Estimating work in a new problem domain is challenging (as if estimation in software wasn’t hard enough already). It’s more challenging due known unknowns and unknown unknowns.
Consider a problem domain you know well. You know what you know and have a good idea of what what you don’t know. If you don’t know something then you’re also likely know how to answer your questions. In other words, turn a known unknown into a known known.
Now consider a problem domain you don’t know well. You don’t know what you don’t know. That the unknown unknown. They’re also likely known unknowns (the “here be dragons!” type areas). The uncertainty from known unknowns and unknown unknowns may be paralyzing enough to prevent exploring and experimentation. That’s the key activity for converting unknown unknowns into known knowns.
This is where engineers need to swap their hats. When working with knowns then executing is a straight forward process: make the change that meets the requirements. When working with mostly unknowns then solely focus on learning: convert unknowns into knowns.
Each mode has different outcomes. The first mode produces functionality in terms of some concrete deliverable like commits.

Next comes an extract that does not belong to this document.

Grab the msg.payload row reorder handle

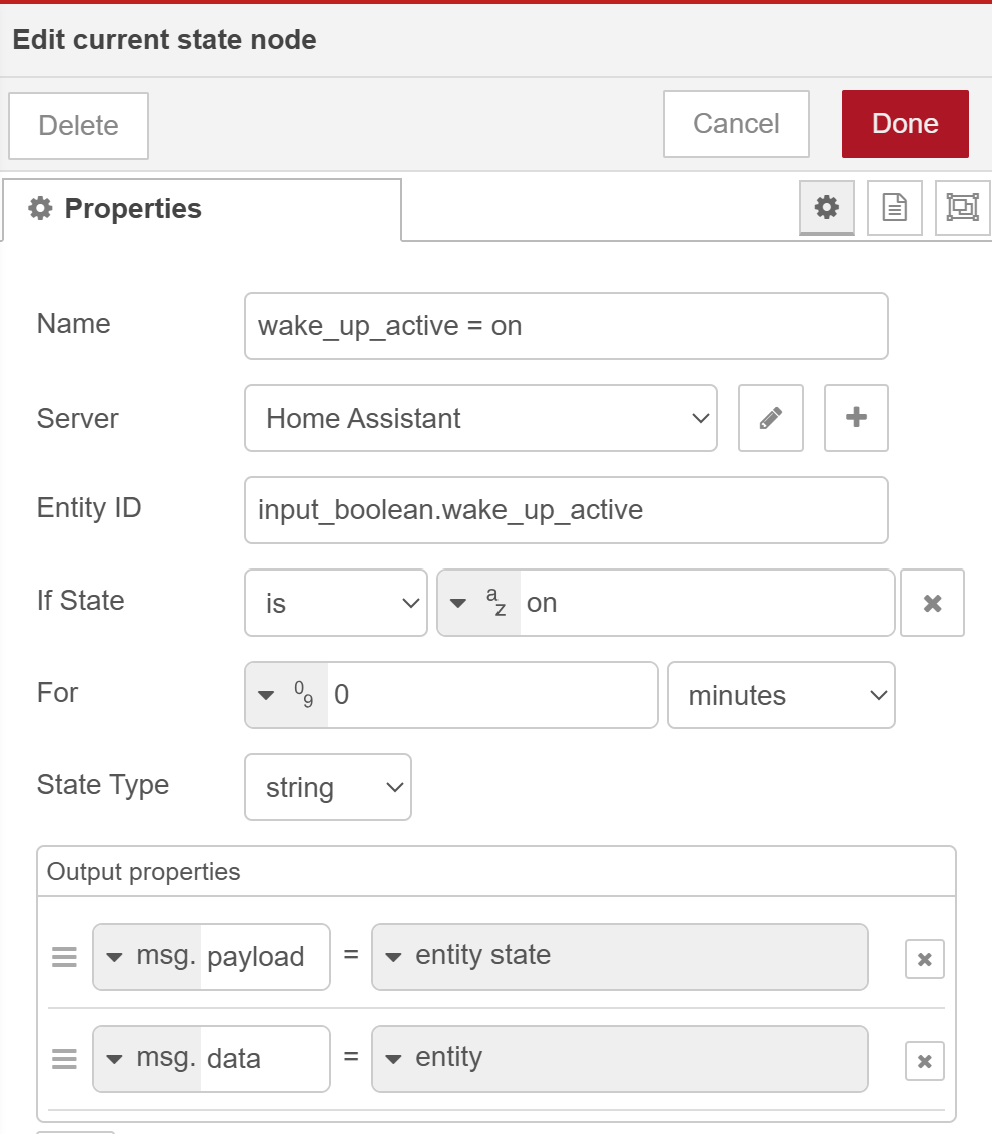64,957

The second mode produces information as an input to mode one. Work product from this phase should be discarded because its experimental by nature.

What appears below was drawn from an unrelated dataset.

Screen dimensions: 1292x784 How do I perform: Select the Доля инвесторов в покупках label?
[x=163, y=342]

Real productivity comes from being able to toggle between these two modes depending on the task at hand. Some tasks you may be able to just pull up the keyboard and hammer out. Other tasks may require much more experimentation and learning to even to the point where you can consider a theoretical solution.
Alternating between these to modes is expected and intended. Everyone has unknowns. Some are just better at the process for converting them into knowns.